§ **WORK INSTRUCTION**
Leave out the images and repeat every entry below exactly.

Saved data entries
....
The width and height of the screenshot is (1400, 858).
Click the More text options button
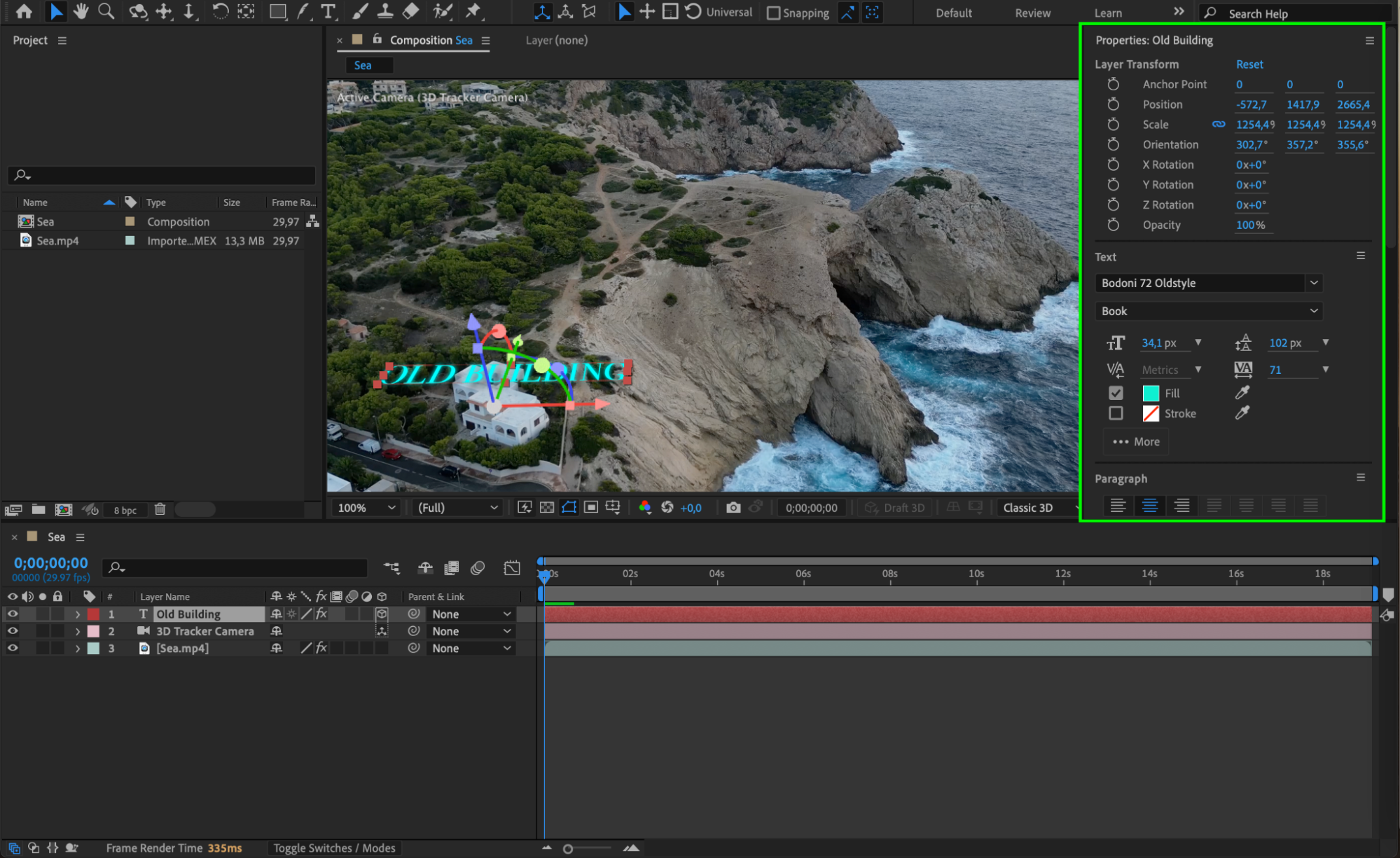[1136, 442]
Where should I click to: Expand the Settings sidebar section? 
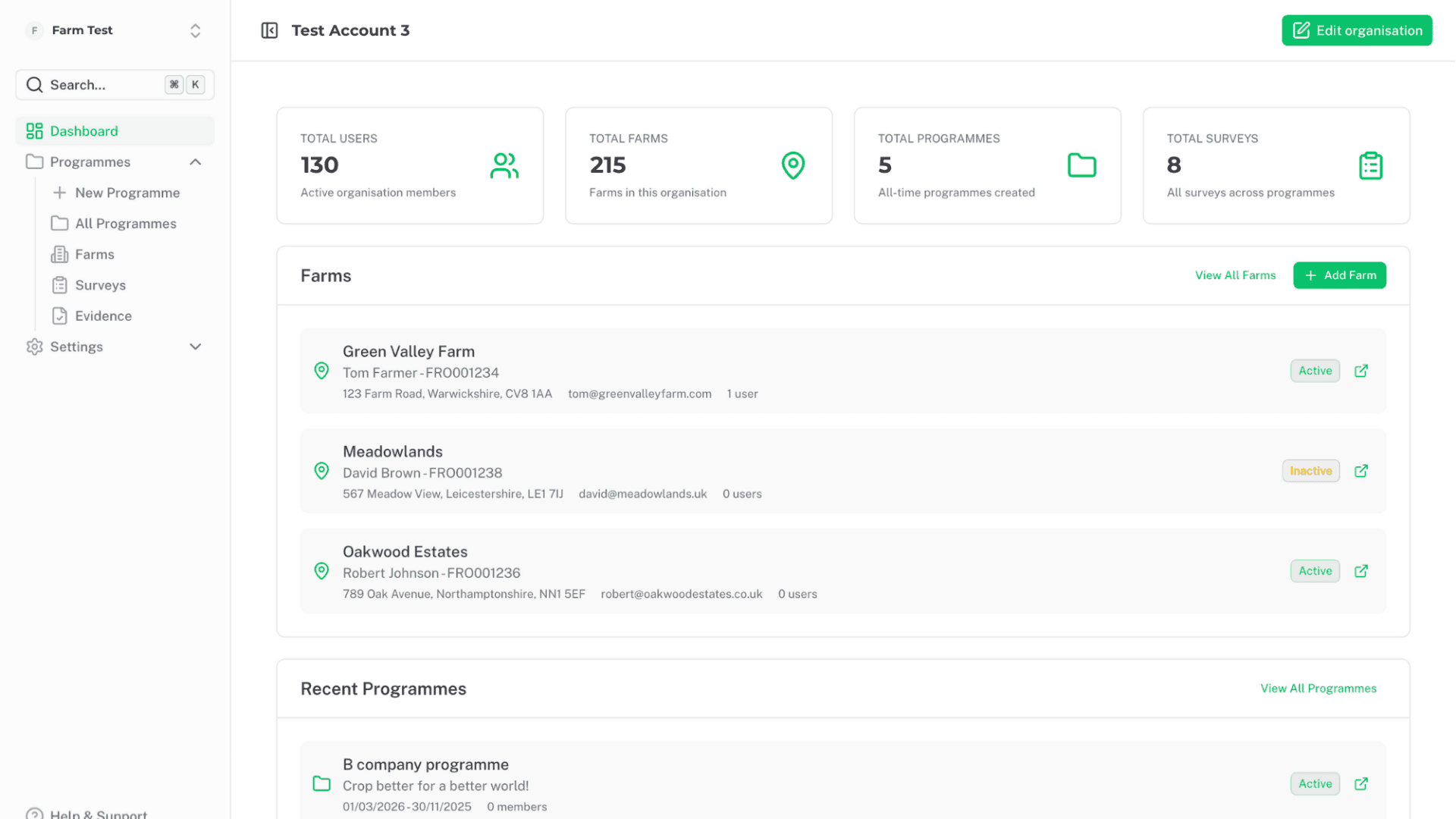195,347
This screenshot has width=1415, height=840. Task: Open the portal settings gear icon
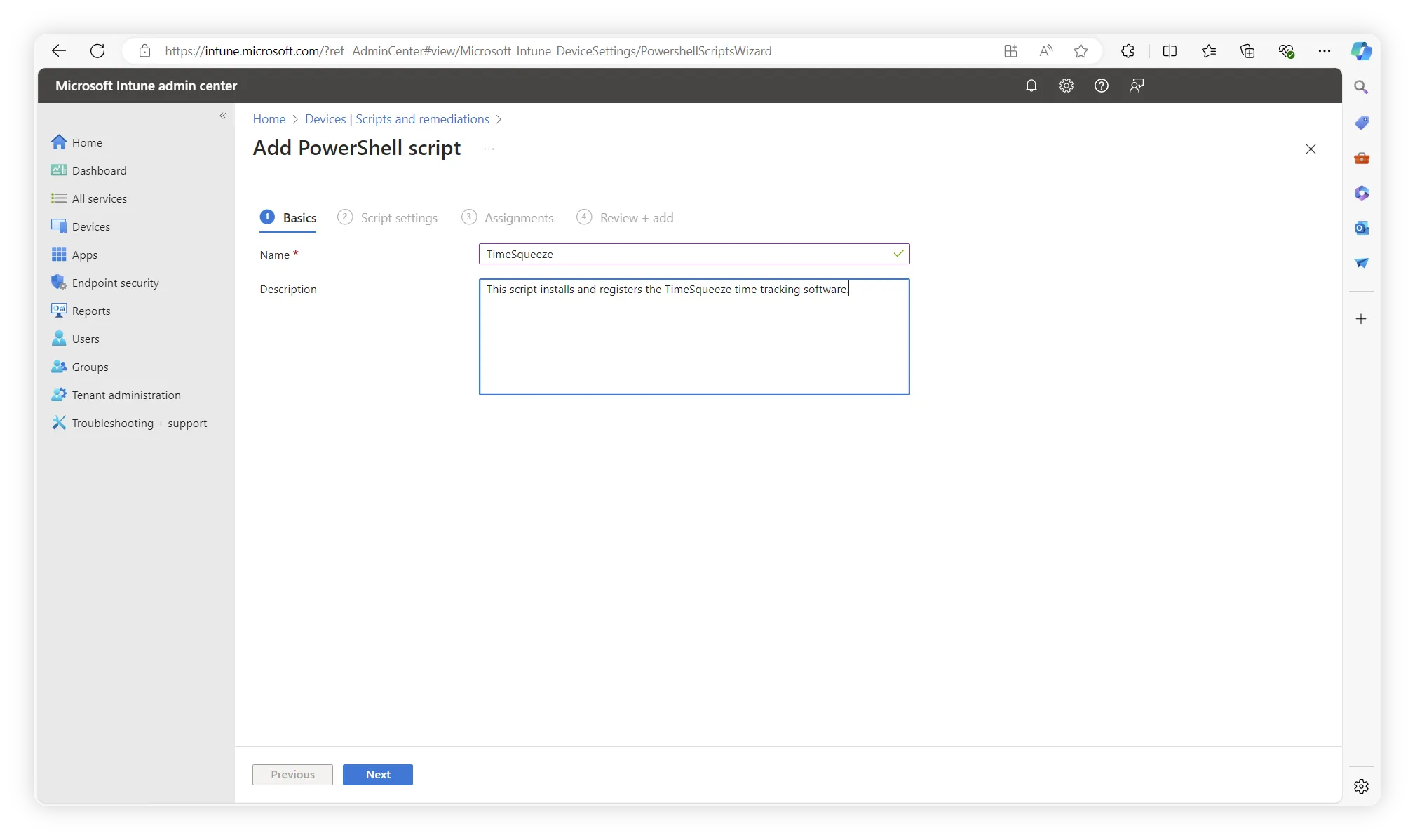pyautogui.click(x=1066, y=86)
....
§ **WRITTEN SOLUTION**
The width and height of the screenshot is (1400, 858).
Click the More text options button
[1136, 442]
Where should I click to: Expand the Settings sidebar section? 
195,347
This screenshot has width=1415, height=840. Task: Open the portal settings gear icon
pyautogui.click(x=1066, y=86)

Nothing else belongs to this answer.